0

Here's some code that generates a list of data.frames and then converts that original list into a new list with each list element a list of the rows of each data frame.

Eg.
- l1 has length 10 and each element is a data.frame with 1000 rows.
- l2 is a list of length 1000 (nrow(l1[[k]])) and each element is a list of length 10 (length(l1)) containing row-vectors from the elements of l1

l1 <- vector("list", length= 10)
set.seed(65L)
for (i in 1:10) {
  l1[[i]] <- data.frame(matrix(rnorm(10000),ncol=10))
}

l2 <- vector(mode="list", length= nrow(l1[[1]]))
for (i in 1:nrow(l1[[1]])) {
  l2[[i]] <- lapply(l1, function(l) return(unlist(l[i,])))
}

Edit To clarify how l1 relates to l2, here is language agnostic code.

for (j in 1:length(l1) {
  for (i in 1:nrow(l1[[1]]) { # where nrow(l1[[1]]) == nrow(l1[[k]]) k= 2,...,10
    l2[[i]][[j]] <- l1[[j]][i,]
  }
}

How do I speed the creation of l2 up via vectorization or parallelization? The problem I'm having is that parallel::parLapplyLB splits lists; however, I don't want to split the list l1, what I want to do is split the rows within each element of l1. An intermediate solution would vectorize my current approach by using some *apply function to replace the for-loop. This could obviously be extended to a parallel solution as well.
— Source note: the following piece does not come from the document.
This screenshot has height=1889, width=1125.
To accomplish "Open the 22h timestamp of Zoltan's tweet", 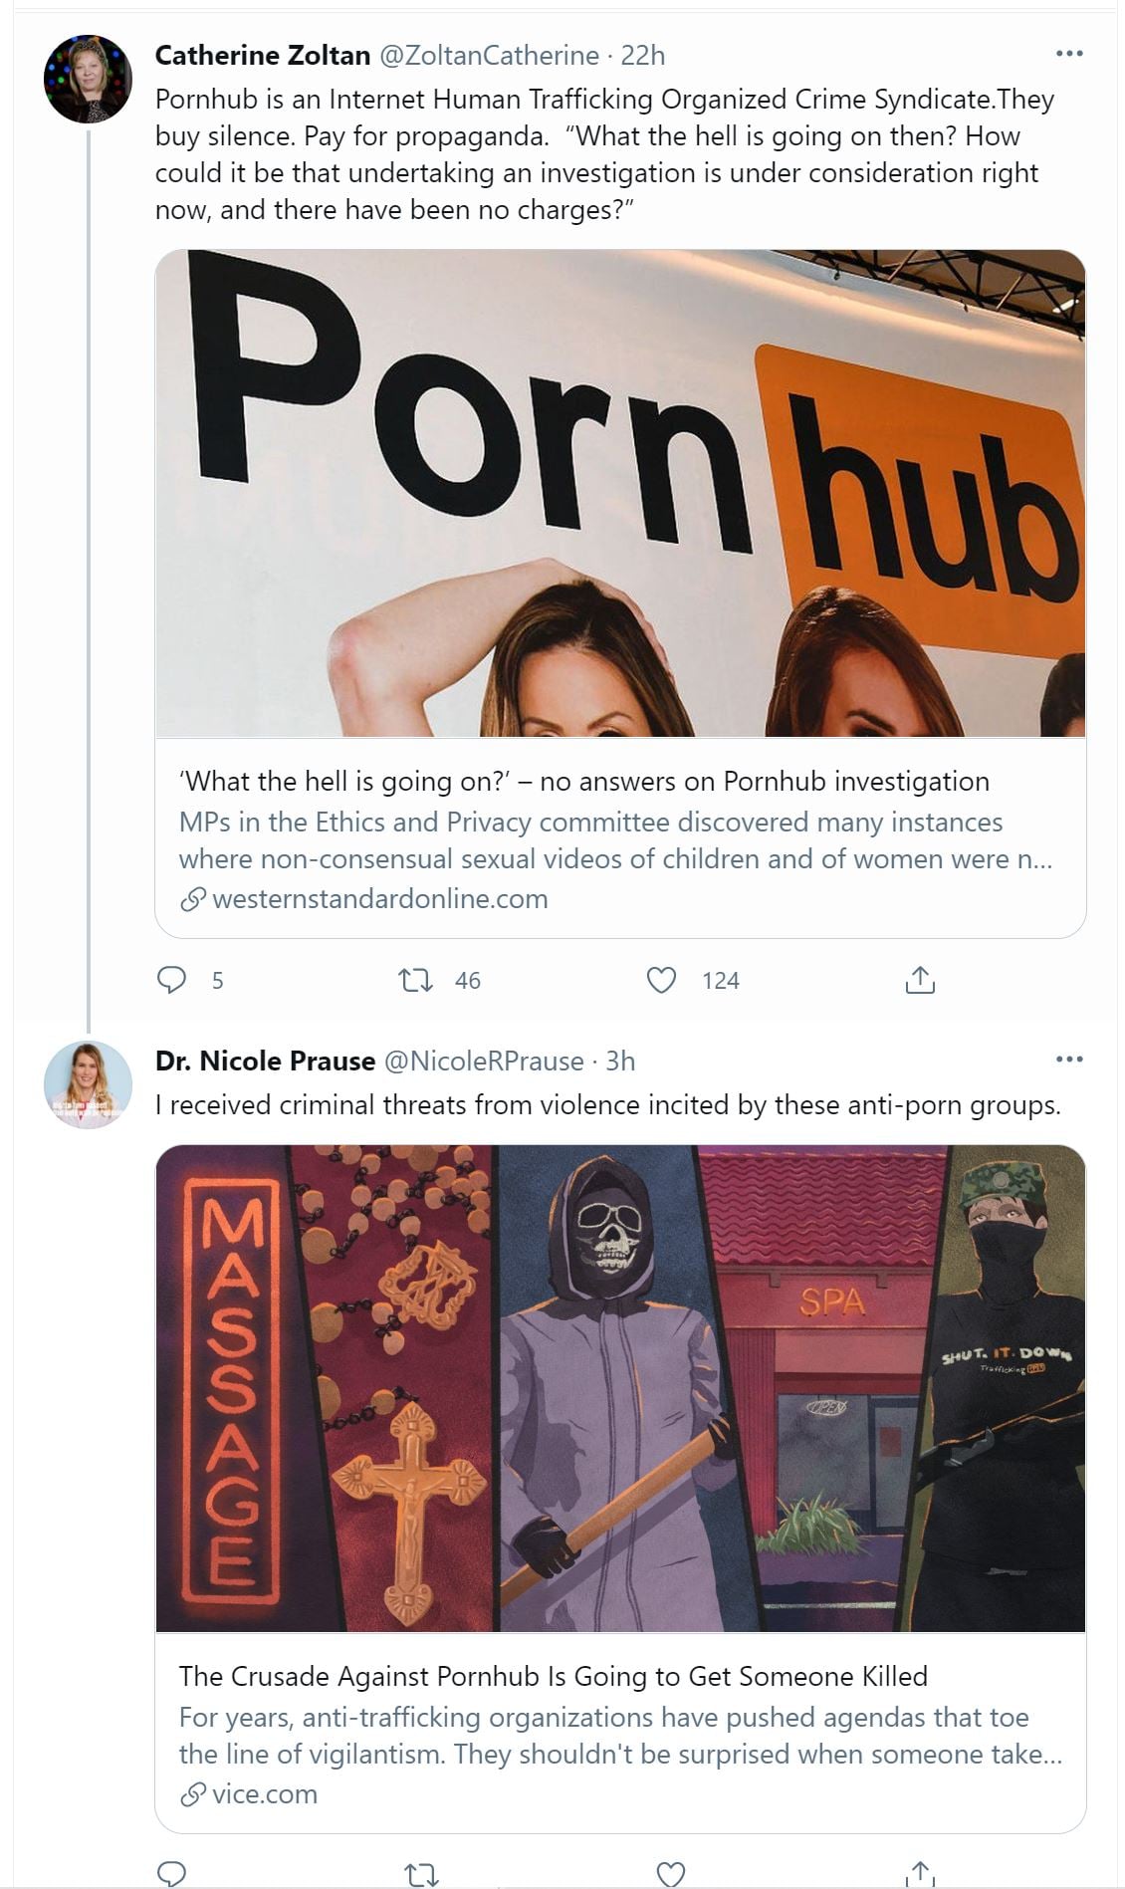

If I solve this on my own before an acceptable solution, I'll post my answer here.

alexwhitworth
  • 4,839
  • 5
  • 32
  • 59
  • Don't assign to the global environment first, add to the list, and then remove from global environment. Assign straight to the list (in your for loop `l1[[i]] <- ...`) or just `l1 = replicate(10, data.frame(matrix(rnorm(10000), ncol = 10)), simplify = F)` – Gregor Thomas Mar 11 '16 at 17:17
  • 1
    Are your real dataframes with the same number of columns ? – Tensibai Mar 11 '16 at 17:21
  • @Tensibai each element of `l1` is guaranteed to have the same number of rows but not the same number of columns – alexwhitworth Mar 11 '16 at 17:22
  • I don't exactly get what you're trying to get at end, is it a transposition of each df in l1 ? – Tensibai Mar 11 '16 at 17:24
  • @Tensibai I'm splitting each element of `l1` into its component rows. So, rather than having a list of length 10 where each element has 1000 rows, I have a list of length 1000, where each element is a list of length 10 – alexwhitworth Mar 11 '16 at 17:28
  • Right, just a comment, not an answer. – Gregor Thomas Mar 11 '16 at 17:29
  • 1
    @Alex what I didn't get is, what's in the list of length 10, 10 vectors of 1000 values from the l1 df columns ? – Tensibai Mar 11 '16 at 17:32
  • Ok got it, each l2 entry is a list of the same row index for each df in l1... i.e: `l2[[2]][[3]] <- l1[[3]][2,]` (right ?) – Tensibai Mar 11 '16 at 17:43
  • @Tensibai Yes-- your most recent comment. I can clarify in the post – alexwhitworth Mar 11 '16 at 17:44

1 Answers1

1

I would break the structure completely and rebuild the second list via split. This approach needs much more memory than the original one but at least for the given example it is >10x faster:

sgibb <- function(x) {
  ## get the lengths of all data.frames (equal to `sapply(x, ncol)`)
  n <- lengths(x)
  ## destroy the list structure
  y <- unlist(x, use.names = FALSE)
  ## generate row indices (stores the information which row the element in y
  ## belongs to)
  rowIndices <- unlist(lapply(n, rep.int, x=1L:nrow(x[[1L]])))
  ## split y first by rows
  ## and subsequently loop over these lists to split by columns
  lapply(split(y, rowIndices), split, f=rep.int(seq_along(n), n))
}

alex <- function(x) {
  l2 <- vector(mode="list", length= nrow(x[[1]]))
  for (i in 1:nrow(x[[1]])) {
    l2[[i]] <- lapply(x, function(l) return(unlist(l[i,])))
  }
  l2
}

## check.attributes is need because the names differ
all.equal(alex(l1), sgibb(l1), check.attributes=FALSE)

library(rbenchmark)
benchmark(alex(l1), sgibb(l1), order = "relative", replications = 10)
#       test replications elapsed relative user.self sys.self user.child sys.child
#2 sgibb(l1)           10   0.808    1.000     0.808        0          0         0
#1  alex(l1)           10  11.970   14.814    11.972        0          0         0
sgibb
  • 25,396
  • 3
  • 68
  • 74